-- GIVEN PROBLEM --
Reproduce verbatim the entries from the line containing "Tap the Batugade town marker" through the line containing "Action: click(202, 185)", including both of those lines.

-- DATA FOR THIS EXERCISE --

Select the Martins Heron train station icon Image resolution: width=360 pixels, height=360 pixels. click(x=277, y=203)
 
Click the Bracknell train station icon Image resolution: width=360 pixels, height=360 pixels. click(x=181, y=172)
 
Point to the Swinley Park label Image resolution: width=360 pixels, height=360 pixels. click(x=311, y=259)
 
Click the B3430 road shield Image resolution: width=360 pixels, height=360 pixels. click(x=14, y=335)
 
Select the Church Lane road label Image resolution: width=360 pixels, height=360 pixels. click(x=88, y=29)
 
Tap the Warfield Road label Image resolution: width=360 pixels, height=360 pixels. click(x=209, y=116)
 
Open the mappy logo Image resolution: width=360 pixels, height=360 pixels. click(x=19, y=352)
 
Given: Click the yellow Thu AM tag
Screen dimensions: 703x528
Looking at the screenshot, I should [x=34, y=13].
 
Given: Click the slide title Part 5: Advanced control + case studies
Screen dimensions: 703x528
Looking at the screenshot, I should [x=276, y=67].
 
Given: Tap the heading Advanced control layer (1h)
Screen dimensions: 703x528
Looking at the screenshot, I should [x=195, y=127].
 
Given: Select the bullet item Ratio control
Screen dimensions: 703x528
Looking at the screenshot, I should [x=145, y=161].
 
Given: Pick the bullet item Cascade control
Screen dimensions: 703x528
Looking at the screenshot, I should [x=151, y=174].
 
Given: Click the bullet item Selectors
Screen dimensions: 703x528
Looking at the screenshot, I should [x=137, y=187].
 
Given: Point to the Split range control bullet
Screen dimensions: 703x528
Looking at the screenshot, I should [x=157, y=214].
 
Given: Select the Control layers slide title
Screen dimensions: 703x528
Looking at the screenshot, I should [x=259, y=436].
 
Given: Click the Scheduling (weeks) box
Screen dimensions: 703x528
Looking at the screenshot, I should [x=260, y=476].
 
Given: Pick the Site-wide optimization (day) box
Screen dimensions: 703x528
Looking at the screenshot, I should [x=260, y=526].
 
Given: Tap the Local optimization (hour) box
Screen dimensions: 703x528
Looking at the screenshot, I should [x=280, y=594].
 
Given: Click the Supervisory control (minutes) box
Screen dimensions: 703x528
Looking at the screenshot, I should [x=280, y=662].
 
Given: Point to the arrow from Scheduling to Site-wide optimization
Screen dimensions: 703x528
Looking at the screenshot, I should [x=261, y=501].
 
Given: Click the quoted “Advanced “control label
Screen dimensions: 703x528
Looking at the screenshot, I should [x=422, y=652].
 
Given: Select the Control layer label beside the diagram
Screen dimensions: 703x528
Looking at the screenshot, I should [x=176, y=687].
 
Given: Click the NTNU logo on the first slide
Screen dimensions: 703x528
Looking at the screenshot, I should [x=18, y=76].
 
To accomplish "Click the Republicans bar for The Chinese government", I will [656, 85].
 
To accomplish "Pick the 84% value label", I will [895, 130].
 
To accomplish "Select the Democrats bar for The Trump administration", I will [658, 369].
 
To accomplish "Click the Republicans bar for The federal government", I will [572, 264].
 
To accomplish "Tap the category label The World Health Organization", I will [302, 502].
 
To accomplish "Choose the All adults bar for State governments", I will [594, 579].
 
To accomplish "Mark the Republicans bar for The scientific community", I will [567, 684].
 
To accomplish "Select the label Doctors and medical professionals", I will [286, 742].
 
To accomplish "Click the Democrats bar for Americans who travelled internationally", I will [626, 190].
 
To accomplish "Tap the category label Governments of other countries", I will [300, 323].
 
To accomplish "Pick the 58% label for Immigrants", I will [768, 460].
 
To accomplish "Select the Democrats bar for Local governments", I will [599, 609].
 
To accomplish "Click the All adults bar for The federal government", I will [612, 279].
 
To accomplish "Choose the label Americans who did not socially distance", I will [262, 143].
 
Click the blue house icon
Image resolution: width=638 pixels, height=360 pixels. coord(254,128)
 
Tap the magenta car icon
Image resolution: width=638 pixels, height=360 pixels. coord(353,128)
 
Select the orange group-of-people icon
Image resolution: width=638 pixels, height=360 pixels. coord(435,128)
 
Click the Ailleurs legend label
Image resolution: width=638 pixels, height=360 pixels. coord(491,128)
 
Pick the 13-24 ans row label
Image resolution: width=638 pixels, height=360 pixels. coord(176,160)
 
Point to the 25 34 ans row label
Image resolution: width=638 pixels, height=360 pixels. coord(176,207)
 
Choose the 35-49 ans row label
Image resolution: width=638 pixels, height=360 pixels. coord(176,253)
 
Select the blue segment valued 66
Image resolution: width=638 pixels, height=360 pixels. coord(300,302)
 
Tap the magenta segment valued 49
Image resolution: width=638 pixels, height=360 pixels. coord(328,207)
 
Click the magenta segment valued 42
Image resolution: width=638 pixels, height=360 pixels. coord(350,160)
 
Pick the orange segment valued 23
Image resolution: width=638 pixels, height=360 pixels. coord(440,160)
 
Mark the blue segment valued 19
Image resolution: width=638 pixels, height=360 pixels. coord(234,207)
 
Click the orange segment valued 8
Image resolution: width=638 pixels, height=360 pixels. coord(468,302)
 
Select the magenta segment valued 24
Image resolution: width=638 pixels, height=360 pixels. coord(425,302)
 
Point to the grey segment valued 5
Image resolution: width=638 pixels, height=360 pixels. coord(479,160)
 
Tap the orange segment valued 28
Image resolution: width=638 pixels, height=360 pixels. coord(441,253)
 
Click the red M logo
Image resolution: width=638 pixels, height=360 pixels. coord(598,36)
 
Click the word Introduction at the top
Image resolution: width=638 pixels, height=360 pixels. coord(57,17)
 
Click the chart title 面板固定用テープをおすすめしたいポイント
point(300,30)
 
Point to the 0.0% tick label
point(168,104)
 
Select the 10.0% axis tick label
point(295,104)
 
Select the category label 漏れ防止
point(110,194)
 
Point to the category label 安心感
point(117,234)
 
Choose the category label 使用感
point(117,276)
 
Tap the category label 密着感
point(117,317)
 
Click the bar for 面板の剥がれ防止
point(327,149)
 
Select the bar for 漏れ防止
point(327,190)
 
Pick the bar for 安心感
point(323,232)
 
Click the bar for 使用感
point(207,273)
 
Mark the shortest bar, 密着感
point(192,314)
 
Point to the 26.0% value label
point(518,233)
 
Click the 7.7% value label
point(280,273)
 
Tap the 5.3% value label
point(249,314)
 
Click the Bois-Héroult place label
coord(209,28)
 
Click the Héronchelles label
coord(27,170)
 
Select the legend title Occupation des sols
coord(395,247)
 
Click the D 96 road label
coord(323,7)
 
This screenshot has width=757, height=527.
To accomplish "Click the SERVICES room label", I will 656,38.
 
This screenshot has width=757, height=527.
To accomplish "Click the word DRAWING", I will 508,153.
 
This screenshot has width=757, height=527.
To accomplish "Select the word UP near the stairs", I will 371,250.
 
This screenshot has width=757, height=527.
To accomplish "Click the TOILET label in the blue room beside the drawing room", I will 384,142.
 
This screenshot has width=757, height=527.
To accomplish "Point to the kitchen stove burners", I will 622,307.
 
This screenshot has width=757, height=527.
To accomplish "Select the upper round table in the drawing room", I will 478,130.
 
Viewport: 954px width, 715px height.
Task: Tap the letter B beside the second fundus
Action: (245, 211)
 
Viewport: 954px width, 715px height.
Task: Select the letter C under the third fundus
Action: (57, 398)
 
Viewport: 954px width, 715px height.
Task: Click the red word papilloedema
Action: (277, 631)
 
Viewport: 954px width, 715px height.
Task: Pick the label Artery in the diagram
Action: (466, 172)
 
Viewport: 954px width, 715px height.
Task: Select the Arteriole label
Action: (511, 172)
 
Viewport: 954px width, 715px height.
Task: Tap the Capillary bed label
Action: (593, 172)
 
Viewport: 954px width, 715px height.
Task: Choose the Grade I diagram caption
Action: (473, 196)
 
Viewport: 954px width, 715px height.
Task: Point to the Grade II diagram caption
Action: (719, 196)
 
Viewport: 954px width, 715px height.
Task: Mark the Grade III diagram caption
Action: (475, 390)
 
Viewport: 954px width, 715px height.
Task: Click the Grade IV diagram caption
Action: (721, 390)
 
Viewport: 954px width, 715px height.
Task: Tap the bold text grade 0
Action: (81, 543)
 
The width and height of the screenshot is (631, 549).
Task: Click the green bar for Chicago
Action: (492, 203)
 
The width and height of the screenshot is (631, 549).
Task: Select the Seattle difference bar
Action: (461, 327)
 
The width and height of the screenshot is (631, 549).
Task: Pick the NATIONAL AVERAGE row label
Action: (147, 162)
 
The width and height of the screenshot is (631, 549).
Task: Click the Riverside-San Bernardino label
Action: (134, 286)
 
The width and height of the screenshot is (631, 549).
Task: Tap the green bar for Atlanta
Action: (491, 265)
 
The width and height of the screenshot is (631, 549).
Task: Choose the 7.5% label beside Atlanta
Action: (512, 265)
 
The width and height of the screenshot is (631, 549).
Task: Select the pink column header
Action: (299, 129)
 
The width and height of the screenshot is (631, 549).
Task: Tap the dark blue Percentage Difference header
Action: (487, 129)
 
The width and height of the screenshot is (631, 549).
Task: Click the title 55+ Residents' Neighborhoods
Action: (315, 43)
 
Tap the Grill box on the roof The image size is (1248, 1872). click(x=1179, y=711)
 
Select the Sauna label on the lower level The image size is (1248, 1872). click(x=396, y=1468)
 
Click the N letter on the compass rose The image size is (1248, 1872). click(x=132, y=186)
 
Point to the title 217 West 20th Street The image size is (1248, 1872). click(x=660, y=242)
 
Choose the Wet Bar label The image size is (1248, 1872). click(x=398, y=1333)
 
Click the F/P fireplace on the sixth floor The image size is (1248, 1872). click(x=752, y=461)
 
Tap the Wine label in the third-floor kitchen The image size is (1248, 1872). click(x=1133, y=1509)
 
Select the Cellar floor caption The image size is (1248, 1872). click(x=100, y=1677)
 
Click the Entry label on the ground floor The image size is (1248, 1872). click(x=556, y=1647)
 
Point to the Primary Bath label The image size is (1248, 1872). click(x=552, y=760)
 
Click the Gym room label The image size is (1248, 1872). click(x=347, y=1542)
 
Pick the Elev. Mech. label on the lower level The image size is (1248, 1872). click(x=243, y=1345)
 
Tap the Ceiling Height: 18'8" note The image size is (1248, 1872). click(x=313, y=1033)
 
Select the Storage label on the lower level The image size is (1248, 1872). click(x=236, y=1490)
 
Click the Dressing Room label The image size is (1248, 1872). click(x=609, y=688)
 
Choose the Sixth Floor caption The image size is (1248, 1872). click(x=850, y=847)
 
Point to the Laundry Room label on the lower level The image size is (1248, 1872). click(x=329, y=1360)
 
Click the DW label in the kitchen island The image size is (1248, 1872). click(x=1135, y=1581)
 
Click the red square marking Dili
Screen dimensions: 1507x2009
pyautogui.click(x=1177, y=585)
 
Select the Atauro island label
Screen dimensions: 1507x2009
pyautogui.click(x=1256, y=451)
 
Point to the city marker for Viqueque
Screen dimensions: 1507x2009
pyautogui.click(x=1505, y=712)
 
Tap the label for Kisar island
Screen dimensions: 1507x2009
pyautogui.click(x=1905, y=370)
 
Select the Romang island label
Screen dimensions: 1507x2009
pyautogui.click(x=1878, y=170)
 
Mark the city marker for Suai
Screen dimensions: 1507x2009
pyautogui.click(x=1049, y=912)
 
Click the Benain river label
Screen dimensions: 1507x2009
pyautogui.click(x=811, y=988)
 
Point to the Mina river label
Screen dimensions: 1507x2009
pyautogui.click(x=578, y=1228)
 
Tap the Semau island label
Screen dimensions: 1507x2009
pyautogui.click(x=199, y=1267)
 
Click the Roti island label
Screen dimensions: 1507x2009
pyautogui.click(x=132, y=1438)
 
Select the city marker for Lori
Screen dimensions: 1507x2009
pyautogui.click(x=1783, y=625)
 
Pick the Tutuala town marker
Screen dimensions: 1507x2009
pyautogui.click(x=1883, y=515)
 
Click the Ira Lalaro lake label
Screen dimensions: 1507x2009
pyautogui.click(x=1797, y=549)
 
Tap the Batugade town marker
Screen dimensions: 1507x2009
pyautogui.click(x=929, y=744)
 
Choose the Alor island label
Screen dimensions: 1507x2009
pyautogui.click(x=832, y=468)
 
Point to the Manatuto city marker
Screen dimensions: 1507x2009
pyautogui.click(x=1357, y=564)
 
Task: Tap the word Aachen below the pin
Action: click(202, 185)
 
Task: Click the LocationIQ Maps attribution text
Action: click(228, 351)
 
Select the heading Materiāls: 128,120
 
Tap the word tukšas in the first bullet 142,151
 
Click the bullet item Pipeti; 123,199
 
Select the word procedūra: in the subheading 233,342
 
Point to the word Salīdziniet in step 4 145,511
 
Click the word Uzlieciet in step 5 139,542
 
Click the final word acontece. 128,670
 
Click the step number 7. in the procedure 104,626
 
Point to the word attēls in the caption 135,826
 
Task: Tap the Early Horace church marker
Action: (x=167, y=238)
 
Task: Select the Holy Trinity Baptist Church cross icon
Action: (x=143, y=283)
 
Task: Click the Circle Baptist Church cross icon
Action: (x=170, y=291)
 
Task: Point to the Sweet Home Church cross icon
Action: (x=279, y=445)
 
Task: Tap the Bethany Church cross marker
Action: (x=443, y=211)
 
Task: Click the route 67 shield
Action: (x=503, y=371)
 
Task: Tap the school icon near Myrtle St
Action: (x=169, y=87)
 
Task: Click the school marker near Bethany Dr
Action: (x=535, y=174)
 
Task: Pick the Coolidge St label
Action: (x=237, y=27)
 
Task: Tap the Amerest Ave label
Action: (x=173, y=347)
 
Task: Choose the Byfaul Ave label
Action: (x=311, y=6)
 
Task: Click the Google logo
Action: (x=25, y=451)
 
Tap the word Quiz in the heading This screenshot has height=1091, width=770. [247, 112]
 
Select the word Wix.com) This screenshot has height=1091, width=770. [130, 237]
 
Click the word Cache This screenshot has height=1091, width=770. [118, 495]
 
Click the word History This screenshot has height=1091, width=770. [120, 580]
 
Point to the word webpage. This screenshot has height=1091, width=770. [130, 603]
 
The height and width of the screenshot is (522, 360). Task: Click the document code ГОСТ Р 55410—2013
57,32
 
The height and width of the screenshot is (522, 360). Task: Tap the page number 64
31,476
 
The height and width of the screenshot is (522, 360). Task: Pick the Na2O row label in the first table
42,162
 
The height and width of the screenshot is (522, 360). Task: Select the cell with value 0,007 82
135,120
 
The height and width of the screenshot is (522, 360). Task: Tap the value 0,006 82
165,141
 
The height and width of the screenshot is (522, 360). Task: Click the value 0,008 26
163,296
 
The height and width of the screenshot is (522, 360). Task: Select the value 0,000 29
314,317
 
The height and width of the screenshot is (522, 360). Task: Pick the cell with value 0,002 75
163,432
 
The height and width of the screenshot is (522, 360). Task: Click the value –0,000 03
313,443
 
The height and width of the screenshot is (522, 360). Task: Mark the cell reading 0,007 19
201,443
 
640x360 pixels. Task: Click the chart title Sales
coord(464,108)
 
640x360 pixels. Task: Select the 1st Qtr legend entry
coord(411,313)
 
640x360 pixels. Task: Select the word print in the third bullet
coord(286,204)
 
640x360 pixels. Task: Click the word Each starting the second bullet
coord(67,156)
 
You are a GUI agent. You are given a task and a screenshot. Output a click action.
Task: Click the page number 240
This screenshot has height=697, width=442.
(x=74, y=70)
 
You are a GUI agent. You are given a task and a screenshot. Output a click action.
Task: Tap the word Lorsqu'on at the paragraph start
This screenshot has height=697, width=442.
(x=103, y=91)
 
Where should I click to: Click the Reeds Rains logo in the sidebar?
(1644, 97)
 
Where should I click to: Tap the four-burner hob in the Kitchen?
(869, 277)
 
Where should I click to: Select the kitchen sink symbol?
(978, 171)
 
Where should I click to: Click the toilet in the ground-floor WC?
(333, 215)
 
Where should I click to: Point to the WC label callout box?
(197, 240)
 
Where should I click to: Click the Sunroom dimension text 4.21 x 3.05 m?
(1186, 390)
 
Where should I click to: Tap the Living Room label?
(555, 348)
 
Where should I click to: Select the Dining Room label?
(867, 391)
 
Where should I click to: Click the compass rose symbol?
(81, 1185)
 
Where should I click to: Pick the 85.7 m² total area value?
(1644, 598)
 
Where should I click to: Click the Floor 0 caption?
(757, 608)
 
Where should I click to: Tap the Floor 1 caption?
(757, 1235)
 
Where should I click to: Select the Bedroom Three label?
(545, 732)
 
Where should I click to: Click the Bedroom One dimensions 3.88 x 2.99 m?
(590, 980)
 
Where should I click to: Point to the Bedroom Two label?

-- SOLUTION BELOW --
Tap the Batugade town marker
Screen dimensions: 1507x2009
pyautogui.click(x=929, y=744)
 
Choose the Alor island label
Screen dimensions: 1507x2009
pyautogui.click(x=832, y=468)
 
Point to the Manatuto city marker
Screen dimensions: 1507x2009
pyautogui.click(x=1357, y=564)
 
Task: Tap the word Aachen below the pin
Action: click(202, 185)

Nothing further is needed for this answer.